What a man who lives in his van reminded me about the suffering world around us…
I drove to Walmart one day this week to pick up new goggles and bathing suits for my children’s swim team trials. As I pulled my van into a spot, I noticed another familiar vehicle, similar to my own, parked across from me. The owner, an older gentleman who sports a shock of white hair that matches the van he drives, calls that vehicle home.
Sometime last year, I parked next to him and when leaned he out his window, his cigarette butt hanging from his lip and dripping ash everywhere, I was immediately alarmed.
I think I’ve seen too many episodes of Dateline NBC because one look the man’s unpolished appearance and I was sure he was waiting to drag my kids and me into the back of his vehicle and maim us. Instead, he grinned at me from ear to ear and tried to make conversation with my daughter. I grunted a quick response, turned my back on him, and loaded my kids into the car. Then, I locked the doors and drove away as fast as I could, heart pounding through my chest.
Over this past year, though, I’ve see the man who lives in his van all over town—in the parking lot at Food Lion, at the Chick-fil-A grabbing a bite to eat and of course, at the local Walmart. Every time I run into him, I wonder about his life, his family, and the nature of a world where people reside in their vehicle rather than a proper home. Normally, I drive away from him and feel a mixture of shame and dread and sadness.

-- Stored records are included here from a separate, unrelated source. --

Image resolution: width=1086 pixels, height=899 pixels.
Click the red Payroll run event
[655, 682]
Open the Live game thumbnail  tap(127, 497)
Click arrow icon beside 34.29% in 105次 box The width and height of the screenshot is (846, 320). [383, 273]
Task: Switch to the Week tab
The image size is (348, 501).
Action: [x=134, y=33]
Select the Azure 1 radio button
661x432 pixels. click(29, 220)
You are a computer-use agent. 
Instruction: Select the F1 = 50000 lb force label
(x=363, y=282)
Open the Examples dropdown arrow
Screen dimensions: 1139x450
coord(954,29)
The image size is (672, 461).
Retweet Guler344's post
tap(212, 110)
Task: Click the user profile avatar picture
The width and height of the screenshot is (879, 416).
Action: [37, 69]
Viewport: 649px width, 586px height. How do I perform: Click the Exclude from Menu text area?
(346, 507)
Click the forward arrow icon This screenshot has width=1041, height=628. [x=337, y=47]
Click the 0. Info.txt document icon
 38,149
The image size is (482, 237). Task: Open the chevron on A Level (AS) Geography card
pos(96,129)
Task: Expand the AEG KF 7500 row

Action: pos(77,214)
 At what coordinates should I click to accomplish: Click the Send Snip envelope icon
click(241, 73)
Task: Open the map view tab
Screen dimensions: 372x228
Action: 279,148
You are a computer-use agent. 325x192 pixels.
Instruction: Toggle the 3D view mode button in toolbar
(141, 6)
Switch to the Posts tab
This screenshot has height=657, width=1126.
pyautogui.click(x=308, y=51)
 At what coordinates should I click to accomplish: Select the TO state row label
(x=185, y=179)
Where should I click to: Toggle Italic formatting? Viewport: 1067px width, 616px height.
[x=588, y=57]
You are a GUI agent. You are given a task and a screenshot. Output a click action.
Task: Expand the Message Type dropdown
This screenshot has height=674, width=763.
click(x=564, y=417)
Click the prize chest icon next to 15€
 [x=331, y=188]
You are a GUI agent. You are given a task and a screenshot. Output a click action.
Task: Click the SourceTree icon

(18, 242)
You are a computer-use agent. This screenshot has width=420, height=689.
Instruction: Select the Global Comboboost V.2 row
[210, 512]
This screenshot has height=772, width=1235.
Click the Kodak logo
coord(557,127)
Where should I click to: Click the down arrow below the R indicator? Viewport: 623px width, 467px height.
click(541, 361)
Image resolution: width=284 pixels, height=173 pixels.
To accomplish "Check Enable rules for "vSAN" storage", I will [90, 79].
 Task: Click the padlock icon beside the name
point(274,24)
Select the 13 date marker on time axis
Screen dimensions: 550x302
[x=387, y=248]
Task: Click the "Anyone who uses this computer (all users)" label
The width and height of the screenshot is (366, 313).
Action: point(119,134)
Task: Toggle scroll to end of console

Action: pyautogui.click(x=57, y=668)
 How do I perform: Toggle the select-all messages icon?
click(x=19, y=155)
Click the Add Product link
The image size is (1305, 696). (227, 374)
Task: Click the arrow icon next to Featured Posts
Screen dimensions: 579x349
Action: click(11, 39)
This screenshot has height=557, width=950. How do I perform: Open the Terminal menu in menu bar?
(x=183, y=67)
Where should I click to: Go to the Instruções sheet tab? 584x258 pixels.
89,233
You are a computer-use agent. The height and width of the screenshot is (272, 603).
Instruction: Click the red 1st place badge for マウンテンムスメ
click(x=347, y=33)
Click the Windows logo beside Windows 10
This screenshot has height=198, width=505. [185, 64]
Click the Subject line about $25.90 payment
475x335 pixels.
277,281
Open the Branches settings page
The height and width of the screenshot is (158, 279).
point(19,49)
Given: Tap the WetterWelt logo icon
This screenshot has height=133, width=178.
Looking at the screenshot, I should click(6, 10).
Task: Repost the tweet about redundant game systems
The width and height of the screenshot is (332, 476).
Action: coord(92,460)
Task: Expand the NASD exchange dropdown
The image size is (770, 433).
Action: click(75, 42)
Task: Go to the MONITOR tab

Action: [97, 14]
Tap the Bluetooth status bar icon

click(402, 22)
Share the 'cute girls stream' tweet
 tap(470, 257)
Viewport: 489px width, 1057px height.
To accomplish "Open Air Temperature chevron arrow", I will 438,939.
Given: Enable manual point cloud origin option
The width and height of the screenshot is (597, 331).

I always feel pity for him, until this week, that is.
As I drove to the Walmart on this particular morning, I found myself besieged with worry.
I worried about my dad who was having cochlear implant surgery.
I worried about my mom, sitting alone at the hospital, feeling vulnerable and anxious about my dad.
I worried about the auditions my nine-year-old daughter, Mary, had for a children’s choir later that afternoon. I worried she would feel devastated if she didn’t make the team.
I worried about the five-day swim team trials in which five of my children would participate. I worried about the intense commitment for the summer and whether my little guys would be overwhelmed competing against other kids.
I worried about my sixth grader’s progress (or lack thereof) in math and I worried he was going to be devastated when I told him he needed to repeat the year.
I worried about the brand new (expensive) John Deere tractor that my husband, John, purchased two weeks ago and used one time before it blew up.
I worried about a looming writing project and whether or not I have any business tackling something like it.
I worried about money because we just purchased a new house and we’ve had some unforeseen expenses like a leak in the ceiling, a new hole in my wall because of leaking copper pipes and a shower faucet handle that literally fell off in my daughter’s hand.
I worried, I worried, and then I worried some more.
So on this particular morning, when I parked my van across the street from the homeless guy, instead of feeling pity or fear or a desire to avoid him (like I typically do), I felt one with him. Though my life and my worries are different (and probably more luxurious) than his, I didn’t feel superior or better off than he. I felt united to him and all the other people in the world who suffers from what it means to be human.
I thought of my childhood friend whose four-year-old daughter has Stage IV cancer and I felt connected to her. I thought of my son’s writing teacher whose husband also has cancer and I felt connected to her. I thought of the great sufferings of all the people spread throughout the world and I felt connected to them in my own small sufferings.
This momentary feeling I experienced in the Walmart parking lot reminded me of something Elizabeth Scalia once wrote. She was in an airport waiting to board a flight home after a long week. She was having a beer at the bar with a stranger when all of a sudden, she had had a profound experience. She writes:
“For just the briefest instant, it seemed as though everything simply stopped; a full-on freeze frame.
“The people walking by, the escalators full of people floating up or down, the groups gathering by the schedule board, the music and conversation around me — it all seemed to simply stop.
“And in the space of a pulse — with the same sort of fleeting beat of affirmation that characterizes a pulse — I understood something in an instinctive and internal way that I cannot yet perfectly or even adequately describe.
“I wouldn’t presume to say that anything was being communicated to me, but I nevertheless had a glimpse — or an overwhelming ‘sense’ — of something. In that brief flash I knew that hovering over us, near us, within us, all about us was an awful, unstoppable ache of love and sadness; a sense of ‘Oh, my people! How often I have wanted to gather your children together as a hen protects her chicks beneath her wings, but you wouldn’t let me.’ This ache of longing, reaching out; of longing unanswered, unfulfilled.”
I thought of Scalia’s words this morning when I had my own moment of standstill, my own moment of time where I recognized not just my own suffering, but the sufferings of others as well.
After I bought my children their new swimsuits and goggles at the Walmart, I wrangled the bags from the full grocery cart, the cranky toddler and the preschooler into my van. As I passed the man in the white vehicle, I made eye contact with him and smiled.
I made sure he saw me, that he knew I knew he existed.
I’m no different than he is, really. I suffer and so does he and Jesus is with us both. Jesus is with all of us and we are never alone.